■ Aim ■
Rewrite the items from the first line through the line containing "pos(397,161)", both included, substituting "Goal" for "Instruction" and leaving everything else unchanged.

■ Dataset excerpts ■
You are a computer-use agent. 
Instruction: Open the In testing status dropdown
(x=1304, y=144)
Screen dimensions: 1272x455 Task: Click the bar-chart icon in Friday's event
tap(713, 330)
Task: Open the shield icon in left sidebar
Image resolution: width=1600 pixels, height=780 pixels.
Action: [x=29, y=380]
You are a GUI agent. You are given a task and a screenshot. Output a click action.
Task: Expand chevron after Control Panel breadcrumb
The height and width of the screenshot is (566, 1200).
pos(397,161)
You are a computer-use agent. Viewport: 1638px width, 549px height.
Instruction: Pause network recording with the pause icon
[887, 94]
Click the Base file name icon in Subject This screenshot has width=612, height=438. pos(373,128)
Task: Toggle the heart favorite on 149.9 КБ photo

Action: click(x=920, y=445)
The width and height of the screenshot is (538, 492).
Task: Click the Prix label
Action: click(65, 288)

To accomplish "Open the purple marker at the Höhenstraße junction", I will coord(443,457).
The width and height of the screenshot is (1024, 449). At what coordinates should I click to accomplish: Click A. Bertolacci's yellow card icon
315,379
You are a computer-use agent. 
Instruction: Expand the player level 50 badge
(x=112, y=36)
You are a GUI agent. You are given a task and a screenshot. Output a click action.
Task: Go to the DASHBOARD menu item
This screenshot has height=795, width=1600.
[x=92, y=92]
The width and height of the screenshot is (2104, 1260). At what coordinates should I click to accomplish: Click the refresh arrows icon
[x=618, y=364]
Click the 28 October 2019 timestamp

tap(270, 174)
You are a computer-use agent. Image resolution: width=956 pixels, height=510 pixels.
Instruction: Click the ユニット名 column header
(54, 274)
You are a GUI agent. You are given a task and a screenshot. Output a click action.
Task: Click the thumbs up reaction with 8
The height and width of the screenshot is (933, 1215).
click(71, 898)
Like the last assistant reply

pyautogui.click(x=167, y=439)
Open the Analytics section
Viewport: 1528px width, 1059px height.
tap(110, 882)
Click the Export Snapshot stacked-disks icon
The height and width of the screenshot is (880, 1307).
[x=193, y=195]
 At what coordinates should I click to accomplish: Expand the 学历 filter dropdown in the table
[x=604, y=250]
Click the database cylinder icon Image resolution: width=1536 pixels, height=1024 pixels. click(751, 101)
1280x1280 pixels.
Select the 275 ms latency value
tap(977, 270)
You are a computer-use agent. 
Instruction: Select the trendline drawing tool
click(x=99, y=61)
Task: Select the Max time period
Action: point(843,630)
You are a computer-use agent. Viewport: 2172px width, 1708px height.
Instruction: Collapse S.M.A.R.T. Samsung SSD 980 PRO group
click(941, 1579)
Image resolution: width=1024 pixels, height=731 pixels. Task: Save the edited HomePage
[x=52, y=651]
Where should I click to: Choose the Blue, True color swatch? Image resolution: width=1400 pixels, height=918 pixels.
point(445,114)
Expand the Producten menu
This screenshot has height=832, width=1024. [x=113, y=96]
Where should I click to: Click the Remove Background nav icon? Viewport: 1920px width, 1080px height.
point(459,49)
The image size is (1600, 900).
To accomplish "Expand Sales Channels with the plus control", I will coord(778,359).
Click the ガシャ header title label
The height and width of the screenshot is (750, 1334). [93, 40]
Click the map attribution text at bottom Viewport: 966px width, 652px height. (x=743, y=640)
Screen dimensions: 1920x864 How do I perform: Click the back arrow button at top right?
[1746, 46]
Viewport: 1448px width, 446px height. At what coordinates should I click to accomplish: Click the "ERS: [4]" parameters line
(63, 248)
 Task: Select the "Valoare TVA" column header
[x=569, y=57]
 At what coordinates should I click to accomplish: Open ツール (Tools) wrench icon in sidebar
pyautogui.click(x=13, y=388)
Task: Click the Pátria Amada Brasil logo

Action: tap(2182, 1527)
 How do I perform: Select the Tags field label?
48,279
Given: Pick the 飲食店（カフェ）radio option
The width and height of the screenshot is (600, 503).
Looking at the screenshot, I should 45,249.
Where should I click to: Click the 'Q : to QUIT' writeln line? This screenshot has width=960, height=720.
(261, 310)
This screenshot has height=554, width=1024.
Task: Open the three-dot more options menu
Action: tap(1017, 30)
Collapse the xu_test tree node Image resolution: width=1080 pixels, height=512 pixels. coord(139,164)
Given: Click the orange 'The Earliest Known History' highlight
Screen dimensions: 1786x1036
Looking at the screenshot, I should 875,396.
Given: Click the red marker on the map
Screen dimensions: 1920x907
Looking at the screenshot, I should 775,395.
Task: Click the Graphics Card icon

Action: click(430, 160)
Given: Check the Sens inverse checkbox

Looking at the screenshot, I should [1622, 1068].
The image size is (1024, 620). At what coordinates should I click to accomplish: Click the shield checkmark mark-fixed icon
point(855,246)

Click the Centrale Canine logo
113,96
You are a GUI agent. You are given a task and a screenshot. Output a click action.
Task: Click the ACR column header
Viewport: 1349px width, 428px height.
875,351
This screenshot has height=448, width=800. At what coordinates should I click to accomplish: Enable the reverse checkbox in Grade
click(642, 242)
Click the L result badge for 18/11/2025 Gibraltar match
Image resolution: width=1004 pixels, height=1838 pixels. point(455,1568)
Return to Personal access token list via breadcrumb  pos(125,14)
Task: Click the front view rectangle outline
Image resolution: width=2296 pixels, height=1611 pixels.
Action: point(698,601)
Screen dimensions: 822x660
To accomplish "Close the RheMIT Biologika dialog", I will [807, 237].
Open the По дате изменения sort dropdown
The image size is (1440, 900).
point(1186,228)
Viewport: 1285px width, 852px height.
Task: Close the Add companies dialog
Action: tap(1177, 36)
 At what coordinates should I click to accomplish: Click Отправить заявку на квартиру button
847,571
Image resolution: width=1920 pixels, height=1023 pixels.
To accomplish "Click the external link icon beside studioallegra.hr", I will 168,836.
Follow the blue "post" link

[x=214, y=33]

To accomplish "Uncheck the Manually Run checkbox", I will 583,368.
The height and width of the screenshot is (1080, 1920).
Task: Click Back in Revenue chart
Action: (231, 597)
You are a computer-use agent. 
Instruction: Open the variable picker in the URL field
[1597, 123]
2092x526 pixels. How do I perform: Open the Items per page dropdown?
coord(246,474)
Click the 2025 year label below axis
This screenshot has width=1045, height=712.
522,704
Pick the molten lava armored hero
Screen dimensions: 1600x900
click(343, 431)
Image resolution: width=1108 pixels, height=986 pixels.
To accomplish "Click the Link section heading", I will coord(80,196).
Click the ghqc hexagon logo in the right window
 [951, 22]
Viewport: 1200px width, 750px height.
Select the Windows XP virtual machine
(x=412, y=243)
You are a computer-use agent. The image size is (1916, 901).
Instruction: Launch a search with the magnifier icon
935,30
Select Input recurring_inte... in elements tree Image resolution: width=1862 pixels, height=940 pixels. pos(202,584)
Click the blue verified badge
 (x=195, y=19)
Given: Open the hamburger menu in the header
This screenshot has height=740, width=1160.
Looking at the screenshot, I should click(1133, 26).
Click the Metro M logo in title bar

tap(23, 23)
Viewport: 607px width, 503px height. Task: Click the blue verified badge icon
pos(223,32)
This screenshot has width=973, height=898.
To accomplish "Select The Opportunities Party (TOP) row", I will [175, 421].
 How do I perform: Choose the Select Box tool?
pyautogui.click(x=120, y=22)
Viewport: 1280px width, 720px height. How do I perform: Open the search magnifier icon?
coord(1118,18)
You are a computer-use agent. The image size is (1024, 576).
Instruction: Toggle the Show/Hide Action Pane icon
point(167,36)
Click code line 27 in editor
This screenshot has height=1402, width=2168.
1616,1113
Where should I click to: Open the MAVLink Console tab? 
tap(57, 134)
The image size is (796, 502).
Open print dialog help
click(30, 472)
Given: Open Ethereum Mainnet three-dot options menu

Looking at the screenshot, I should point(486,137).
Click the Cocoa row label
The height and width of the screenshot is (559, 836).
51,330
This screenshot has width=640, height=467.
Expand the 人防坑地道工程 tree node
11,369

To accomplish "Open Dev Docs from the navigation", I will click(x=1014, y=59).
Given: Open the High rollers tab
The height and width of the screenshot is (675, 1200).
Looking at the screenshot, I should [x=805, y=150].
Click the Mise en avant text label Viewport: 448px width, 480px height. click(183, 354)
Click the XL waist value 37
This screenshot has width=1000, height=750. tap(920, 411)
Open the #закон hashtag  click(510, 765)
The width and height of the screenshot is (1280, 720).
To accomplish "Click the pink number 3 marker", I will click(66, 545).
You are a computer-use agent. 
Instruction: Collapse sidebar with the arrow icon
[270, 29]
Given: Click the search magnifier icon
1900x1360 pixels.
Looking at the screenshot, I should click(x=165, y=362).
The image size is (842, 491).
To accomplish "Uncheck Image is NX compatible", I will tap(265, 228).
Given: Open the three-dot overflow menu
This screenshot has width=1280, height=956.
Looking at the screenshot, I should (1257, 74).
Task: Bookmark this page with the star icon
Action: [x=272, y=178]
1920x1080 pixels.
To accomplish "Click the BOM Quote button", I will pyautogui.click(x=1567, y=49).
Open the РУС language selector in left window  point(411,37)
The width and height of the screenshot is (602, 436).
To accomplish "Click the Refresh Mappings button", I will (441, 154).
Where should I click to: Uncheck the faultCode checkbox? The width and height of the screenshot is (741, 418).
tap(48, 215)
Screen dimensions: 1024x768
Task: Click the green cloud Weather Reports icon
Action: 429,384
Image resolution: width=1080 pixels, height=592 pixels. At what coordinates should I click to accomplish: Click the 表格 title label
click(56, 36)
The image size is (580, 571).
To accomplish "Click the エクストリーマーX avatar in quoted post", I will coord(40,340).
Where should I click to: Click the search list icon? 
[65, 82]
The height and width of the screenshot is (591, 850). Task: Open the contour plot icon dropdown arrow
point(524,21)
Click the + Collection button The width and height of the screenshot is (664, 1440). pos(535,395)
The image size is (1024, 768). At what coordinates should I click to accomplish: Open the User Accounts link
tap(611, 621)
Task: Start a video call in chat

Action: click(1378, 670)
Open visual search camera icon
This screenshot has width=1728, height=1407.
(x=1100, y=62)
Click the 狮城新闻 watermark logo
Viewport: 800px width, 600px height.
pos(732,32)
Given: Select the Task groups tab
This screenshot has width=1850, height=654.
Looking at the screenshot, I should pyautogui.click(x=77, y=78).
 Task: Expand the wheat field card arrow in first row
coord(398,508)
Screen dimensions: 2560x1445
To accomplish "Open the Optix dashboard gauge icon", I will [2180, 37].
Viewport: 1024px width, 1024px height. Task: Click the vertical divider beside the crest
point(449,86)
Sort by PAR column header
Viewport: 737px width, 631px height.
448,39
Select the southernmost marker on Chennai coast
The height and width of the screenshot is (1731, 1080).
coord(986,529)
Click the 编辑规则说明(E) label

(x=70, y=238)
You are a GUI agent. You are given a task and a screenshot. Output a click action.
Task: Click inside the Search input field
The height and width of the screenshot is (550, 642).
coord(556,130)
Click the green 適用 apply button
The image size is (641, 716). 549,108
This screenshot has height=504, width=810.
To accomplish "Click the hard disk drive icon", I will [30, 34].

■ Reply ■
You are a computer-use agent. 
Goal: Open the In testing status dropdown
(x=1304, y=144)
Screen dimensions: 1272x455 Task: Click the bar-chart icon in Friday's event
tap(713, 330)
Task: Open the shield icon in left sidebar
Image resolution: width=1600 pixels, height=780 pixels.
Action: [x=29, y=380]
You are a GUI agent. You are given a task and a screenshot. Output a click action.
Task: Expand chevron after Control Panel breadcrumb
The height and width of the screenshot is (566, 1200).
pos(397,161)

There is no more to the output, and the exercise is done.